Unorganized territory of Koochiching County, Minnesota, United States

South Koochiching is an unorganized territory in Koochiching County, Minnesota, United States. The population was 154 at the 2020 United States census.

==Geography==
According to the United States Census Bureau, the unorganized territory has a total area of 845.5 square miles (2,189.7 km^{2}), of which 844.4 square miles (2,186.9 km^{2}) is land and 1.1 square miles (2.8 km^{2}) (0.13%) is water.

==Demographics==
As of the census of 2000, there were 267 people, 121 households, and 86 families residing in the unorganized territory. The population density was 0.3 PD/sqmi. There were 408 housing units at an average density of 0.5 /sqmi. The racial makeup of the unorganized territory was 94.76% White, 3.75% Native American, and 1.50% from two or more races. Hispanic or Latino of any race were 0.37% of the population.

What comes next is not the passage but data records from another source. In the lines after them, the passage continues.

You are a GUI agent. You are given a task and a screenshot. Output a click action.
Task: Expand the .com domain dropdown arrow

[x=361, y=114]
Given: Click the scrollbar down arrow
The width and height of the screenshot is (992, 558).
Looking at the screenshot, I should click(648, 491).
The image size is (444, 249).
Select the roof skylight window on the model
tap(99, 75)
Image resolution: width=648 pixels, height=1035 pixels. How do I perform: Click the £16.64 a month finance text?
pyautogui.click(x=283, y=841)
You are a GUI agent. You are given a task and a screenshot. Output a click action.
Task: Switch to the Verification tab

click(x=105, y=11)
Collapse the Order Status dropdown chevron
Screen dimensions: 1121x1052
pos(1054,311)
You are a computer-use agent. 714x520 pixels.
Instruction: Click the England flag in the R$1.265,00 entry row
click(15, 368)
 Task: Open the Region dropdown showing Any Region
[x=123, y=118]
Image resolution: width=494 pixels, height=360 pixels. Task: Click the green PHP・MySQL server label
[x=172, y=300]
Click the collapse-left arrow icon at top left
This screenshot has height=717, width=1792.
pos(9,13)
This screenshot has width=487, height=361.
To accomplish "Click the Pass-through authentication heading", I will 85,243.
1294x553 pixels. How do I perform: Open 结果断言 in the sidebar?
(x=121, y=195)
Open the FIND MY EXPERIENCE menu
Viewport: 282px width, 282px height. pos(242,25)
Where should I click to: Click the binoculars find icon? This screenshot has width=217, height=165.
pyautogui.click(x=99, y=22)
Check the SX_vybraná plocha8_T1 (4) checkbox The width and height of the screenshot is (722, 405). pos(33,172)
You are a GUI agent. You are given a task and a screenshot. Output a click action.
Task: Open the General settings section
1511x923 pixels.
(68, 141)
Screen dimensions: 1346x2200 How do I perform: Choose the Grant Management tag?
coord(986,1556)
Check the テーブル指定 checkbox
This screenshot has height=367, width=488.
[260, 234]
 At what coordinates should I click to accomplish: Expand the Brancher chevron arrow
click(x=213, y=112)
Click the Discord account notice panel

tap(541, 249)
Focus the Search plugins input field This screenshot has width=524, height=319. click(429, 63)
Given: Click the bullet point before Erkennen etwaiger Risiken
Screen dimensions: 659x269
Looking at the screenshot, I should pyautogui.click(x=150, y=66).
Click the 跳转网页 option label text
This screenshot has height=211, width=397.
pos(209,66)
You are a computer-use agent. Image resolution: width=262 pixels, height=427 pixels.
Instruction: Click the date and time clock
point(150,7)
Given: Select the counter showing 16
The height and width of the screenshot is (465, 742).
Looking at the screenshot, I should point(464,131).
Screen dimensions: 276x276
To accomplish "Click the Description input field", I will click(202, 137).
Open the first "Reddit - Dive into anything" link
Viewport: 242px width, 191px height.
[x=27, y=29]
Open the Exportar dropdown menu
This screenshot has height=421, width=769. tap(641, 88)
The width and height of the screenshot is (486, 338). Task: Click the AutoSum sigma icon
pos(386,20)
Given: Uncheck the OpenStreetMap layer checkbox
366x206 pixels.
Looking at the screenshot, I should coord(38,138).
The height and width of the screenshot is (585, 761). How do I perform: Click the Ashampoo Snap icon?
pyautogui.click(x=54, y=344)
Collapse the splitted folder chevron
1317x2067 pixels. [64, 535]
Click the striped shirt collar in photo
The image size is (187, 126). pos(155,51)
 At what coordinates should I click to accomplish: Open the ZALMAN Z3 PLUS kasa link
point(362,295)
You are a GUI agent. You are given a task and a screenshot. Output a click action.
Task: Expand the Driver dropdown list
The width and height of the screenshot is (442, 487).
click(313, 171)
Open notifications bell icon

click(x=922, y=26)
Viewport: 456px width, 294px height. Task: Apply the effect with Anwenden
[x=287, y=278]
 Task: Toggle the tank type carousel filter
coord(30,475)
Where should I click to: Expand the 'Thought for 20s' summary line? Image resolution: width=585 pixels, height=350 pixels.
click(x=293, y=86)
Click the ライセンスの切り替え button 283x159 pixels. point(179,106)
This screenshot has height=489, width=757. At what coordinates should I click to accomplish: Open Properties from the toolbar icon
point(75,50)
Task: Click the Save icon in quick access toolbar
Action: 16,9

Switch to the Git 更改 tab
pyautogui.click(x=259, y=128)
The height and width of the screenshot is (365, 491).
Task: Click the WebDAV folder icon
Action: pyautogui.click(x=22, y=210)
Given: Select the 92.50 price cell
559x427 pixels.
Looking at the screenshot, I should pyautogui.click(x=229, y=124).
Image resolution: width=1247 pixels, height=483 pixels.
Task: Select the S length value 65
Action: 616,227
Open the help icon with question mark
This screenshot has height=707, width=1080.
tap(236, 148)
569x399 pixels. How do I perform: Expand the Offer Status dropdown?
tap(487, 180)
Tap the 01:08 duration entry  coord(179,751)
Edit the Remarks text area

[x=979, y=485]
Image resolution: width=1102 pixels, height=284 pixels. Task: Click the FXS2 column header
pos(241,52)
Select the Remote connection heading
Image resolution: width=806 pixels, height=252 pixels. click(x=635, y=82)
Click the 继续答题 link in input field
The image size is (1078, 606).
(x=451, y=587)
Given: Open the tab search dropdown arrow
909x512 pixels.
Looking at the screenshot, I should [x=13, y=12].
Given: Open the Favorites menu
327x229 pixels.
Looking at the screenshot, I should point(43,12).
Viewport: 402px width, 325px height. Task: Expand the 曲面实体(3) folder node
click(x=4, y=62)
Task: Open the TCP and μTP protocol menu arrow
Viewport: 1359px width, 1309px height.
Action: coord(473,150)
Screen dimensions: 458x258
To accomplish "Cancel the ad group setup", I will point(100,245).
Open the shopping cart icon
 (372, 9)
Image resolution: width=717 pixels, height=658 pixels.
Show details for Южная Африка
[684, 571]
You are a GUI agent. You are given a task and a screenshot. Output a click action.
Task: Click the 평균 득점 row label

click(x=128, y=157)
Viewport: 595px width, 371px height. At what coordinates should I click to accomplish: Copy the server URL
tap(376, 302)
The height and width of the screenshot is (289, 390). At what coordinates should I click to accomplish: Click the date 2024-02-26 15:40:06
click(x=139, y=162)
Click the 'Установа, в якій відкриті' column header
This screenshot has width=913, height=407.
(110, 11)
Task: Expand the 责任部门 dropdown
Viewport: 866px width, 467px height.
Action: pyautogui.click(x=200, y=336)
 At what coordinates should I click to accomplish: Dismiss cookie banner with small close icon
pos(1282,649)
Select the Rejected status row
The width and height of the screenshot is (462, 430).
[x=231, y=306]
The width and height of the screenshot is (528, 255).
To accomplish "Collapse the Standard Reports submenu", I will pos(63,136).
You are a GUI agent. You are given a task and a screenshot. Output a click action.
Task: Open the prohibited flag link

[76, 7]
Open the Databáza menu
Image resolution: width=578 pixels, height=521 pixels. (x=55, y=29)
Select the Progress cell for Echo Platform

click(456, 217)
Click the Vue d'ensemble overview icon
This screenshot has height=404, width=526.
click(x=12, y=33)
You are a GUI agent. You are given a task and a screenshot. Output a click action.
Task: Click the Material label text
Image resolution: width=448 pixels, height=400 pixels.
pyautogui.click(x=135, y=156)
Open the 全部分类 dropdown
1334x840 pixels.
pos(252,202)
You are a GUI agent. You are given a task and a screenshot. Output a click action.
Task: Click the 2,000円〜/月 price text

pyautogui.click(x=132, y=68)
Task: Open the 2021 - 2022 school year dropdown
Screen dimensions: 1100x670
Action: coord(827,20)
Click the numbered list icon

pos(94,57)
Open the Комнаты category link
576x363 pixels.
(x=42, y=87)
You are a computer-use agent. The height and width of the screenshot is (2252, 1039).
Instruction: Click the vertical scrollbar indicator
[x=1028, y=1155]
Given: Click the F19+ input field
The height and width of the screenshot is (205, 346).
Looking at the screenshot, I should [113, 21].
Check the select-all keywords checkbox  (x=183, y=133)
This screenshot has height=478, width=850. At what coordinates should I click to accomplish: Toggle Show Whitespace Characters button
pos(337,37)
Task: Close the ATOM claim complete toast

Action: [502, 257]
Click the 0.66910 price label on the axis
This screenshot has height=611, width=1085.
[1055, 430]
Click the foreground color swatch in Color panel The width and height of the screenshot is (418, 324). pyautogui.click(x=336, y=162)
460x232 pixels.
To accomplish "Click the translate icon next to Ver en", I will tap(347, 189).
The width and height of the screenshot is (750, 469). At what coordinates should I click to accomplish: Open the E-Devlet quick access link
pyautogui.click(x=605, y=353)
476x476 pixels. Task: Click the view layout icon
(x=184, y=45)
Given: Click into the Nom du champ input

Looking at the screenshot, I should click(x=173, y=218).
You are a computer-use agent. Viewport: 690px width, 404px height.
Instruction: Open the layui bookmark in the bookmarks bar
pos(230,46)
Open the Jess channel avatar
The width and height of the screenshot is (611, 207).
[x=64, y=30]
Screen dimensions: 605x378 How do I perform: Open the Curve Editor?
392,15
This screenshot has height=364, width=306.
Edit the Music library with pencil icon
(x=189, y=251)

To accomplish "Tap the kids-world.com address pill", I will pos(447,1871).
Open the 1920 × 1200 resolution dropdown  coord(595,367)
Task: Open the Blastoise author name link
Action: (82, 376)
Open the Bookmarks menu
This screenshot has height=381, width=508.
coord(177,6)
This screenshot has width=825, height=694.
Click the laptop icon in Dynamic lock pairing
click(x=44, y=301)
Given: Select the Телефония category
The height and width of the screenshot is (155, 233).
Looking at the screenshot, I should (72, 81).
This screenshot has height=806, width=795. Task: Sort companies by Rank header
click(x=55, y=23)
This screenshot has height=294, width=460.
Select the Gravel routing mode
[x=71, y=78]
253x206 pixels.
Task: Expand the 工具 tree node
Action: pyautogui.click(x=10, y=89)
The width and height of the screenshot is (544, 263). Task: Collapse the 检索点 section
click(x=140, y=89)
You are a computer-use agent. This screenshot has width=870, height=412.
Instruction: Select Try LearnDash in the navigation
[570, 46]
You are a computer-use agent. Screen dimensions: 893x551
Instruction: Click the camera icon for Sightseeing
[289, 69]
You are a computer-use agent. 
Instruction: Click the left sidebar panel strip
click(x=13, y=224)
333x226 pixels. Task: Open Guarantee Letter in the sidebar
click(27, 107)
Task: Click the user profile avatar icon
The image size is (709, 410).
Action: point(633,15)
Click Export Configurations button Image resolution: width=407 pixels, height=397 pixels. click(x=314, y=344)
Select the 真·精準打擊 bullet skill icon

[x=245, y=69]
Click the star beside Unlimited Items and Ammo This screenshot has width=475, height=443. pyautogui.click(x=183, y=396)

There were 121 households, out of which 22.3% had children under the age of 18 living with them, 58.7% were married couples living together, 5.0% had a female householder with no husband present, and 28.9% were non-families. 26.4% of all households were made up of individuals, and 12.4% had someone living alone who was 65 years of age or older. The average household size was 2.21 and the average family size was 2.60.

In the unorganized territory the population was spread out, with 18.0% under the age of 18, 4.9% from 18 to 24, 21.3% from 25 to 44, 33.7% from 45 to 64, and 22.1% who were 65 years of age or older. The median age was 49 years. For every 100 females, there were 118.9 males. For every 100 females age 18 and over, there were 119.0 males.

The median income for a household in the unorganized territory was $33,250, and the median income for a family was $35,417. Males had a median income of $37,188 versus $15,938 for females. The per capita income for the unorganized territory was $16,295. About 2.2% of families and 6.5% of the population were below the poverty line, including 2.4% of those under the age of 18 and 17.3% of those 65 or over.